Awards recognize projects helping to spread solar across New England
BOSTON -- The nation's first microgrid powered solely by solar energy and battery storage. A 1.8-megawatt (MW) solar project that turned the site of a former hazardous waste dump in New Bedford, Mass., into an asset expected to shave millions off the city's power bills over the next 20 years. A group buying program that allows homeowners across Connecticut to go solar for less and shows the power of community interaction in driving solar growth.
What these very different photovoltaic solar projects have in common is that they were among the five installations named as PV America's 2015 Projects of Distinction as the two-day solar industry conference got under way today in at the Westin Harborside Hotel in Boston. The five projects honored at the event included:
-- Soveren Community Solar 1 LLC: A 150-kilowatt (kW) community solar installation built on seasonally adjustable ground mounts, this Vermont project was locally developed, financed and owned.
-- Stafford Hill Solar Project: This 2.5-MW project in Rutland, Vermont combines PV solar, storage and microgrid technology in an innovative partnership with the Department of Energy and Green Mountain Power.
-- Liberty Village: This 110-kw project is located on a former military base in Amityville, NY and provides clean power for about 60 veterans and their families, many of whom were previously homeless.
-- Solarize Connecticut and SEEDS Research: This bulk-buying program allows homeowners in different communities across Connecticut to go solar, while also researching different program models and the effect of peer influence on solar growth.
-- Sullivan's Ledge: Owned by the city of New Bedford, Mass., this 1.8 MW project is one of the first solar installations developed on a federal Superfund site, providing a model for responsible land use and public-private collaboration.
Given by PV America's joint organizers, the Solar Electric Power Association (SEPA) and the Solar Electric Industries Association (SEIA), the awards recognize major achievements in the New England solar marketplace.
The five projects honored in Boston topped a field of dozens of nominees and were judged on a range of criteria, from design and technology to community involvement and benefits.

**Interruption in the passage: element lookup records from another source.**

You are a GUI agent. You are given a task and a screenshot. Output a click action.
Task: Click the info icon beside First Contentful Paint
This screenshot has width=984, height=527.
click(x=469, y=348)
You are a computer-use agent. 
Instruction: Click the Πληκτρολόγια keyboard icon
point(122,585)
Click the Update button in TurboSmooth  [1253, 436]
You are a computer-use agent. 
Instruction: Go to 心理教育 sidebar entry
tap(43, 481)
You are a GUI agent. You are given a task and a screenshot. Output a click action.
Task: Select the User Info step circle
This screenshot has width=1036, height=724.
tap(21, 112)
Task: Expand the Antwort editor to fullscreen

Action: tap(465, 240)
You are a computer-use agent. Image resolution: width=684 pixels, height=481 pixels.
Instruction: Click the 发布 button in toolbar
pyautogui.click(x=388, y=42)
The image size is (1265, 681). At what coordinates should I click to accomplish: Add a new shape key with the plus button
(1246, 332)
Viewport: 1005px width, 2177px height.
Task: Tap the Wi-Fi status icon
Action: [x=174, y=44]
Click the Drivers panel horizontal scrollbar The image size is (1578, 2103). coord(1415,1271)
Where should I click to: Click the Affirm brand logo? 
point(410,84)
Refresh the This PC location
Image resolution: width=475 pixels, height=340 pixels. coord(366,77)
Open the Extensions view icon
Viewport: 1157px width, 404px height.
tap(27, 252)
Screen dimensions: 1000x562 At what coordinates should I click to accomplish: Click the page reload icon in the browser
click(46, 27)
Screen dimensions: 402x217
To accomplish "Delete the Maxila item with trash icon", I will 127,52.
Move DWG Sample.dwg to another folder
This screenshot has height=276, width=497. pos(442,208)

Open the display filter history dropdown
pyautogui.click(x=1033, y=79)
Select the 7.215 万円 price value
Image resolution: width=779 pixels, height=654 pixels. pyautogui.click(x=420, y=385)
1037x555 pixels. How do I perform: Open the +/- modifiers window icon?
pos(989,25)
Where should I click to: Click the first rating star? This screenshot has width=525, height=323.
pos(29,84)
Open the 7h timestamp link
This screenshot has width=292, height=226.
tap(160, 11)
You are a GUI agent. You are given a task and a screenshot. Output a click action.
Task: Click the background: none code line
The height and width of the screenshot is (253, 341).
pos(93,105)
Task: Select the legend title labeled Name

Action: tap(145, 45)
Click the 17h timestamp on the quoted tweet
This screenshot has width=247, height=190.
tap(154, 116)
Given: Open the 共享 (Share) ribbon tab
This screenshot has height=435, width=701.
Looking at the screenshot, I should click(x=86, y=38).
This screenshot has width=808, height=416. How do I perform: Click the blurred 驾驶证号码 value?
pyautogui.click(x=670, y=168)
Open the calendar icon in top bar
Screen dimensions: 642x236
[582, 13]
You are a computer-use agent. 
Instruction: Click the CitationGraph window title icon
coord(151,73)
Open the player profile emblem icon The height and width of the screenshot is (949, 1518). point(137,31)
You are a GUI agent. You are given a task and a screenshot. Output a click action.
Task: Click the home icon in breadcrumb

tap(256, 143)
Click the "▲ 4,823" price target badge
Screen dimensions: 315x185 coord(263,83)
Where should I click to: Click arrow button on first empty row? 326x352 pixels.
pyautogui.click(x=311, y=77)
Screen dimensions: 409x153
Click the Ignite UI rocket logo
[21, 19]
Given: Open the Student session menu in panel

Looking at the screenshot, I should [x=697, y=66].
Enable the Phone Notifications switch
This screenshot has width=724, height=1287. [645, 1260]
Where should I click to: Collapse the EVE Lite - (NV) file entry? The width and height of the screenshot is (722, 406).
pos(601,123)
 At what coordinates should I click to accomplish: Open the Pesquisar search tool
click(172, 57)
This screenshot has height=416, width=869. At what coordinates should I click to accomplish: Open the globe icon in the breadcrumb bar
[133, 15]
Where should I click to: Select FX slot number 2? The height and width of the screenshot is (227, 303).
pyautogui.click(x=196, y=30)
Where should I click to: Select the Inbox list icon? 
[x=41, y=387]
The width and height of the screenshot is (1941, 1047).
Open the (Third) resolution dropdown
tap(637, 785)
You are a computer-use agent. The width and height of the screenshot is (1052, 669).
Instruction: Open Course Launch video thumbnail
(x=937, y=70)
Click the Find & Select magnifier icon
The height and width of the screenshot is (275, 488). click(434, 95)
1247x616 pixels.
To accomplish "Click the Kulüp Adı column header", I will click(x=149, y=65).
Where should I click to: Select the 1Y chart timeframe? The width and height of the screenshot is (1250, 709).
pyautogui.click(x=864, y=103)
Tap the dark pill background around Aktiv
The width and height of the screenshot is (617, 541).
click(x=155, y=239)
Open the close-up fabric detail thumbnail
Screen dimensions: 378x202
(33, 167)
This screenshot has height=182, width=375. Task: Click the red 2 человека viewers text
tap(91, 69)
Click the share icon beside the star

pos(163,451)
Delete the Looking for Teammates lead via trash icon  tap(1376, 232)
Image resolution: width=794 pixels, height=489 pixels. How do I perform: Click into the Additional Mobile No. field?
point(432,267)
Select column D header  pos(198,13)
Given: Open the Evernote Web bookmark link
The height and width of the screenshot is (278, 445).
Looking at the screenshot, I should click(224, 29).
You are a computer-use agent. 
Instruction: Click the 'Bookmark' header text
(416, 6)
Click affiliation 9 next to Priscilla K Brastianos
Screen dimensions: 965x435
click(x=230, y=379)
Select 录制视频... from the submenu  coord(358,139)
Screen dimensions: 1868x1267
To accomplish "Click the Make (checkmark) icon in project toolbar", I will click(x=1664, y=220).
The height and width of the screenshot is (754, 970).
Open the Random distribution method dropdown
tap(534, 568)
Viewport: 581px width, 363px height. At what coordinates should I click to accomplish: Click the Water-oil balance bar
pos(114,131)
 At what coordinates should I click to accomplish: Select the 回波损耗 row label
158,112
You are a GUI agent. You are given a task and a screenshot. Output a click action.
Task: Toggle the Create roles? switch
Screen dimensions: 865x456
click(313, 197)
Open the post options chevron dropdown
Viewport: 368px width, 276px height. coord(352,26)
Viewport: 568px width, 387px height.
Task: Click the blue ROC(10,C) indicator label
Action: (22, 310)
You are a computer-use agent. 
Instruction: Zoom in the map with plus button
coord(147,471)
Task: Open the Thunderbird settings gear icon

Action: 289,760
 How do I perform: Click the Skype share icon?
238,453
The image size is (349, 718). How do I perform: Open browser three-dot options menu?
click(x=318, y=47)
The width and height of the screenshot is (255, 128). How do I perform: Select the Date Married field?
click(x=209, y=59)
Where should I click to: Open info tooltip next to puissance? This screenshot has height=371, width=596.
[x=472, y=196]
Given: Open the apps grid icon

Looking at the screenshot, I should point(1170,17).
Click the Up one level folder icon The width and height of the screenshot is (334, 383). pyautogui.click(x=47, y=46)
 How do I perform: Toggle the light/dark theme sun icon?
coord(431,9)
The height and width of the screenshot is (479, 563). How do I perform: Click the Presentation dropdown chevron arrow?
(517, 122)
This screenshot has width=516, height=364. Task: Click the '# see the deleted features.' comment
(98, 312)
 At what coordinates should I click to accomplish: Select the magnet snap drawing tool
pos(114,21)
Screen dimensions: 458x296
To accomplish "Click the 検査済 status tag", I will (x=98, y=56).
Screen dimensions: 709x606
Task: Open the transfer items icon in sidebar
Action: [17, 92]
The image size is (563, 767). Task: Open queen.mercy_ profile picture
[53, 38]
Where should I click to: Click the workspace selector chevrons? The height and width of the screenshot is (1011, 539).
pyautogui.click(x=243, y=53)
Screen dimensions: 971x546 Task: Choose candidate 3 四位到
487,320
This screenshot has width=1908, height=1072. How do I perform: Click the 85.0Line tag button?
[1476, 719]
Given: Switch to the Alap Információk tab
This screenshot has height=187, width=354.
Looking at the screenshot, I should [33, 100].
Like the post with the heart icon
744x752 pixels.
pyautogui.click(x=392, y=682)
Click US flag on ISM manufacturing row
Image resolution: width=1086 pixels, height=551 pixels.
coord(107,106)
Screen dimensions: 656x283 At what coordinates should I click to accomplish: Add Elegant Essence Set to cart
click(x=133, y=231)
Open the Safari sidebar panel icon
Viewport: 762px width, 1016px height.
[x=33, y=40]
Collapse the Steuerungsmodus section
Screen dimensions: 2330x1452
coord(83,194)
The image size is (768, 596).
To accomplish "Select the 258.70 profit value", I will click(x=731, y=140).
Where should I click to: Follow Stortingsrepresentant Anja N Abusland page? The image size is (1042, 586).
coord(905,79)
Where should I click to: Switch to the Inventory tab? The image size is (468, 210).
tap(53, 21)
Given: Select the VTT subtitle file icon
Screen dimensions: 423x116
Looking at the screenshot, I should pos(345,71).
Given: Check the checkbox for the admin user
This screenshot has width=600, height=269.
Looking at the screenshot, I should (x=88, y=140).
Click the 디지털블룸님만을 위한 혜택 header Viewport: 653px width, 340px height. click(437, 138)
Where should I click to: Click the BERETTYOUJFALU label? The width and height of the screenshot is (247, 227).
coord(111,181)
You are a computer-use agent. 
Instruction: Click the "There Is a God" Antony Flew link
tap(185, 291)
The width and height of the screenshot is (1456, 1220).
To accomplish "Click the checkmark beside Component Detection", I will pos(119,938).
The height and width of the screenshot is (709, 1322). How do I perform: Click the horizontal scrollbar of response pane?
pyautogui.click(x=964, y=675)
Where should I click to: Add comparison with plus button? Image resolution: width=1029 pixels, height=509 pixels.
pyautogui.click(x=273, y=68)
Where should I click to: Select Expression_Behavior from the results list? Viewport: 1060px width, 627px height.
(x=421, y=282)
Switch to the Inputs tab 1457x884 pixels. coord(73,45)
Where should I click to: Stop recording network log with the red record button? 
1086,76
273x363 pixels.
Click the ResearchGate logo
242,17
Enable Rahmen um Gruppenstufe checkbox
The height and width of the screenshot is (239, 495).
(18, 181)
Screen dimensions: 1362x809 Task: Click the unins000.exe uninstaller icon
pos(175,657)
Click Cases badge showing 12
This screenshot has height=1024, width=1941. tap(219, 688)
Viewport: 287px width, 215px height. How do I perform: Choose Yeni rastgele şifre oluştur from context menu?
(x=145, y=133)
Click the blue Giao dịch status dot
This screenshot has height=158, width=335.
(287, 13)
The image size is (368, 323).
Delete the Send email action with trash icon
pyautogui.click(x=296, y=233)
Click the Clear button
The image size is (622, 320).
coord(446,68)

"Even though snow is still piled high in Boston, these projects clearly show that New England is a solar powerhouse and a hub for innovation," said Julia Hamm, President and CEO of SEPA. "We also want these award winners to serve as models that can be replicated and easily adapted by other jurisdictions across the country, further driving down costs and providing smart ways to increase the amount of solar on the grid."